We started out the morning knowing we would get snow sometime early evening. The temperatures were in the mid 30s - not too bad. The kids and I went to run some errands, then took JAD to his orthodontist appointment. It was starting to flurry when we left the orthodontist, but nothing was really sticking at that point, so I decided to continue on with my original plan of going to the mall (Bath and Body Works sale! Can't pass that up!). As we walked out 40 minutes later, the temperatures had dropped to well below freezing (in the teens), the snow was coming down hard and steady, and the streets - every single one of them - had turned into a sheet of ice. Now, if we lived in a nice Midwestern town that's perfectly flat, this wouldn't be too much of a problem. There, slow and steady wins the race. Here, at the base of the Rocky Mountains, there is not a flat road anywhere. If you could have been in my brain as I was driving, sometimes sideways down the road, you would have been amazed at the way I was analyzing every possible way home. On a normal day (which is something like 363 days per year here, roughly speaking), it would take me about 15 minutes to drive home from the mall. Yesterday, it took an agonizing one hour forty minutes to get home. MAD took a nap. JAD was leaning out the window when I was sure we were safely stopped (and those behind us were) to chop the accumulating snow and ice from my windshield wipers.

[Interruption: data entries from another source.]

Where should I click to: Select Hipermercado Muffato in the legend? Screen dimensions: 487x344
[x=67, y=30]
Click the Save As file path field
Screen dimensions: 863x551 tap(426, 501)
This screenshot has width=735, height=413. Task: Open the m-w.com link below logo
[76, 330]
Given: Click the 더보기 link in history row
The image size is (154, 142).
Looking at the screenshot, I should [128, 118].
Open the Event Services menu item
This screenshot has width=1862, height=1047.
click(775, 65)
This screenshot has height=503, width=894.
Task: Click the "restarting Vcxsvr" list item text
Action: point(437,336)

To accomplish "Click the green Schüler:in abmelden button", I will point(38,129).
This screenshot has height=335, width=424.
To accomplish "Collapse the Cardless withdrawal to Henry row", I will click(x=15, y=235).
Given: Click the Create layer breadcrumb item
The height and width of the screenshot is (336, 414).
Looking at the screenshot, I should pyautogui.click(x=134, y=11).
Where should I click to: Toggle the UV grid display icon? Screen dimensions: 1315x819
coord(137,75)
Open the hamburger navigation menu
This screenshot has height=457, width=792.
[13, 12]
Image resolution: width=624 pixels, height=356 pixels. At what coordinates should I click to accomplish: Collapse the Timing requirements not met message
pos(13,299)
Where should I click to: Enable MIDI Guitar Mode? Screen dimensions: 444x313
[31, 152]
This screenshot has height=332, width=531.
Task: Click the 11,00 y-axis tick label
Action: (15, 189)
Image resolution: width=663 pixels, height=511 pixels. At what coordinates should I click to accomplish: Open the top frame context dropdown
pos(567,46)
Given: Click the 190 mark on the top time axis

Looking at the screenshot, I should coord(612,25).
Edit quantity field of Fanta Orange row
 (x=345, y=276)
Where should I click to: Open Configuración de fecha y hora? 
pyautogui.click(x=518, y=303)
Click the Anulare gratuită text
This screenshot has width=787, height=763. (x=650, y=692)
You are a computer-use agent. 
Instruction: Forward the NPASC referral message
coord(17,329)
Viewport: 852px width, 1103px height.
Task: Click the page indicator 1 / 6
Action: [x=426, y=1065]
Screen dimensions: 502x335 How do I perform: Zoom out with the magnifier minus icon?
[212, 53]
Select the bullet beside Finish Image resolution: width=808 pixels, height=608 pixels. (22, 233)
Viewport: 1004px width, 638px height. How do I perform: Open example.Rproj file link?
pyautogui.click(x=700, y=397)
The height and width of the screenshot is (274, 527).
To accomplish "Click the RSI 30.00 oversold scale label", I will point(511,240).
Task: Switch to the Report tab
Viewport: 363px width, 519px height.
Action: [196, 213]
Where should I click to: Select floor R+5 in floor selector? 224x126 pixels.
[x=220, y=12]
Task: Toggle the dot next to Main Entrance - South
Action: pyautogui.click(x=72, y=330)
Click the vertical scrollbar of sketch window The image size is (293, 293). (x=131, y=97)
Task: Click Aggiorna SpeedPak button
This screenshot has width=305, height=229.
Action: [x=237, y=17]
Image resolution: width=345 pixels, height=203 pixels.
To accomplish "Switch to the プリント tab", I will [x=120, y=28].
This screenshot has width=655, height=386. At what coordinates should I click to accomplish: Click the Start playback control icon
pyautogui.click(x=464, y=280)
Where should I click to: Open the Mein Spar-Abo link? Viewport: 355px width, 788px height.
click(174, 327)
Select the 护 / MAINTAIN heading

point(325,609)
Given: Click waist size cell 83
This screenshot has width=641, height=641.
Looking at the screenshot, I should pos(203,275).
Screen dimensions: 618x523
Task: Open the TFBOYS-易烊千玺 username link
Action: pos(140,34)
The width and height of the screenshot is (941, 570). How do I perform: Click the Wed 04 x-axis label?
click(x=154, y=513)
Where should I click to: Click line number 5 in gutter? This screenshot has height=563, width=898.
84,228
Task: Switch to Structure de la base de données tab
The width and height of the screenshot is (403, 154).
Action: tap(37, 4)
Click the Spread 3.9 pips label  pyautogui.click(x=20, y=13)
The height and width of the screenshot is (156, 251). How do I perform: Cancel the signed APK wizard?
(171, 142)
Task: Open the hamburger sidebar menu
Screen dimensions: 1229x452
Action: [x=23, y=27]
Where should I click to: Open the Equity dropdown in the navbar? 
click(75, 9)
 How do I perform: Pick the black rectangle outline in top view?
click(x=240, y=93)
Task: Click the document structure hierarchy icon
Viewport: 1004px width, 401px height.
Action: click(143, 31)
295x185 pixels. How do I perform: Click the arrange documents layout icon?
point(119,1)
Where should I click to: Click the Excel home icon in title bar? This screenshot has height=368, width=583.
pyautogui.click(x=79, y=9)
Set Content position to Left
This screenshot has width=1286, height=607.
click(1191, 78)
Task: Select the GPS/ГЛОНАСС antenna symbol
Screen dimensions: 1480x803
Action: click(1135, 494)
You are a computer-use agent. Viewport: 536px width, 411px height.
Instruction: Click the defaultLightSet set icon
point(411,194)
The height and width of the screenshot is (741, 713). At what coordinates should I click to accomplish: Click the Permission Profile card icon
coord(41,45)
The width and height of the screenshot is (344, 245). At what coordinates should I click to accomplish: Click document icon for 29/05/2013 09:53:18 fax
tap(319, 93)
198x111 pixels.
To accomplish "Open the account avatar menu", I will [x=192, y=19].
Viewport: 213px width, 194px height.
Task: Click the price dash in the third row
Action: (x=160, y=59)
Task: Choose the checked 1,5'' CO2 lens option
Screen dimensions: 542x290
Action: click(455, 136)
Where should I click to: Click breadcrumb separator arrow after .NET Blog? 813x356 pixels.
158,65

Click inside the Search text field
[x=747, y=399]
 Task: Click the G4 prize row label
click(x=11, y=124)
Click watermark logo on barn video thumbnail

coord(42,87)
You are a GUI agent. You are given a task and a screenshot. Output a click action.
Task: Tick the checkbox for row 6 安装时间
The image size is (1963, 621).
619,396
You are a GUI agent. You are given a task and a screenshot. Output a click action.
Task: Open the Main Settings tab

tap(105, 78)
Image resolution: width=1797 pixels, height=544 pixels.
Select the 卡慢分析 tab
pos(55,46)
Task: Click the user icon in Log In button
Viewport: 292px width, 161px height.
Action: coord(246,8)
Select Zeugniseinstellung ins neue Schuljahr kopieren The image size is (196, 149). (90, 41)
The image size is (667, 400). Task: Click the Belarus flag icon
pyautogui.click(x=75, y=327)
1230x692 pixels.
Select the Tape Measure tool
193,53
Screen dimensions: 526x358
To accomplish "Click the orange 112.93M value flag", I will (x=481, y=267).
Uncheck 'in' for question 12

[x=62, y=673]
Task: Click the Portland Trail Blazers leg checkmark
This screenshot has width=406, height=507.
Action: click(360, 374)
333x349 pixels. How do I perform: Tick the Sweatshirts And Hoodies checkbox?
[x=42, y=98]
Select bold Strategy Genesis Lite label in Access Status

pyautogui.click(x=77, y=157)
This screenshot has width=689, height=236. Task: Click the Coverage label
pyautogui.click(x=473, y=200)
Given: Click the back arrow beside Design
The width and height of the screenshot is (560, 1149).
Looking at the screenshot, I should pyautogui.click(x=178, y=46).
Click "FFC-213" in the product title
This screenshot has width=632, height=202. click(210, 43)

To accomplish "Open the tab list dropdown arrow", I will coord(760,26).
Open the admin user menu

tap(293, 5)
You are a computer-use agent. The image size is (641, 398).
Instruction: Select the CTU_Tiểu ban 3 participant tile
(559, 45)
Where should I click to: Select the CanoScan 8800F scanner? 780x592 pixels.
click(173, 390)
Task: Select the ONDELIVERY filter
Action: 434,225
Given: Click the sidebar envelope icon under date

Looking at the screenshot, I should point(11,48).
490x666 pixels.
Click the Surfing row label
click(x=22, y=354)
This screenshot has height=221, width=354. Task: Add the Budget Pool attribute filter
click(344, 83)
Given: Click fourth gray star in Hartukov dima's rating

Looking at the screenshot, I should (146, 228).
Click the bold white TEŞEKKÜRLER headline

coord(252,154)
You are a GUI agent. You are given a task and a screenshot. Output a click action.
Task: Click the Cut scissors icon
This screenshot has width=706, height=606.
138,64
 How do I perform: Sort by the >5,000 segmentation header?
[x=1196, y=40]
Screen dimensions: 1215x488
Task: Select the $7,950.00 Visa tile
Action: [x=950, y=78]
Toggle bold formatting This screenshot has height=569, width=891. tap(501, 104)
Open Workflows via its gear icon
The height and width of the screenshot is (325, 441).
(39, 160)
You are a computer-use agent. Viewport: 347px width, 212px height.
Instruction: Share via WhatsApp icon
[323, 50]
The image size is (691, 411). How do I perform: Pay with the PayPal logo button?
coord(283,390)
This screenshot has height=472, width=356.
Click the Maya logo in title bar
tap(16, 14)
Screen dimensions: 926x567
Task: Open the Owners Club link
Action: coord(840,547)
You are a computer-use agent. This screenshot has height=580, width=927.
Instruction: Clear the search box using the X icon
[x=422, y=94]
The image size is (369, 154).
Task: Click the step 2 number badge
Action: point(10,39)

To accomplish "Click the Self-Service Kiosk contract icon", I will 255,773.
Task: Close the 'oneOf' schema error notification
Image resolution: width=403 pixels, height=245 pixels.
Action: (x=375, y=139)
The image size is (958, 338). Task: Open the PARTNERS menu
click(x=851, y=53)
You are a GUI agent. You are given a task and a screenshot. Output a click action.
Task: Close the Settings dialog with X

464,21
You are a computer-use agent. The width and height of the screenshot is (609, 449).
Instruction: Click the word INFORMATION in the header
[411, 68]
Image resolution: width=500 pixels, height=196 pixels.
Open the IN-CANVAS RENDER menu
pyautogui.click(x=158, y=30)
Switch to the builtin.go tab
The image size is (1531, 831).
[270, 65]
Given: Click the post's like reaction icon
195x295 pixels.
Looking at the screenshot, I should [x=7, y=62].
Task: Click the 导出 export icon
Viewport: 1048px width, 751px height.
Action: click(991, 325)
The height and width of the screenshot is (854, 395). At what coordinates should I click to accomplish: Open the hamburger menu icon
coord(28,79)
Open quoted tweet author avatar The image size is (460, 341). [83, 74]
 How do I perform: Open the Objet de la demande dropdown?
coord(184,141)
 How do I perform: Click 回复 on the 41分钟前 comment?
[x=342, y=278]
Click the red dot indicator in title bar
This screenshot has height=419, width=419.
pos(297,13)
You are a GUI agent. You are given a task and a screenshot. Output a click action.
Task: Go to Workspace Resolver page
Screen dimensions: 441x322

I learned so many things on that drive yesterday:
1. My large, 6-cylinder, rear-wheel only drive van does not do well at all on icy hills. Going up hills is nearly impossible. It took me over 3 minutes to climb a hill that was maybe 100 feet in length. Normal time? 10 seconds.
2. I now know how to turn my steering wheel as my vehicle begins to spin out of control. Good skills to have, not that I ever want to use them again.
3. Driving 5 miles an hour really isn't such a bad thing.
4. My Garmin can't always get me home when I'm looking for an alternate route, but my dumb luck will.
5. I am very grateful that K had my front brakes fixed Monday night, because the kids and I surely would have slammed into something far from home.
6. Always go to the bathroom before leaving the mall.

Here's a video that gives you a little glimpse of what it was like here yesterday. You may say 'extreme,' but this is what it was like all over town yesterday. Many, many major intersections were closed by 5 pm last night, including an intersection I 'cruised' through at about 3:20 in the afternoon. It really was treacherous.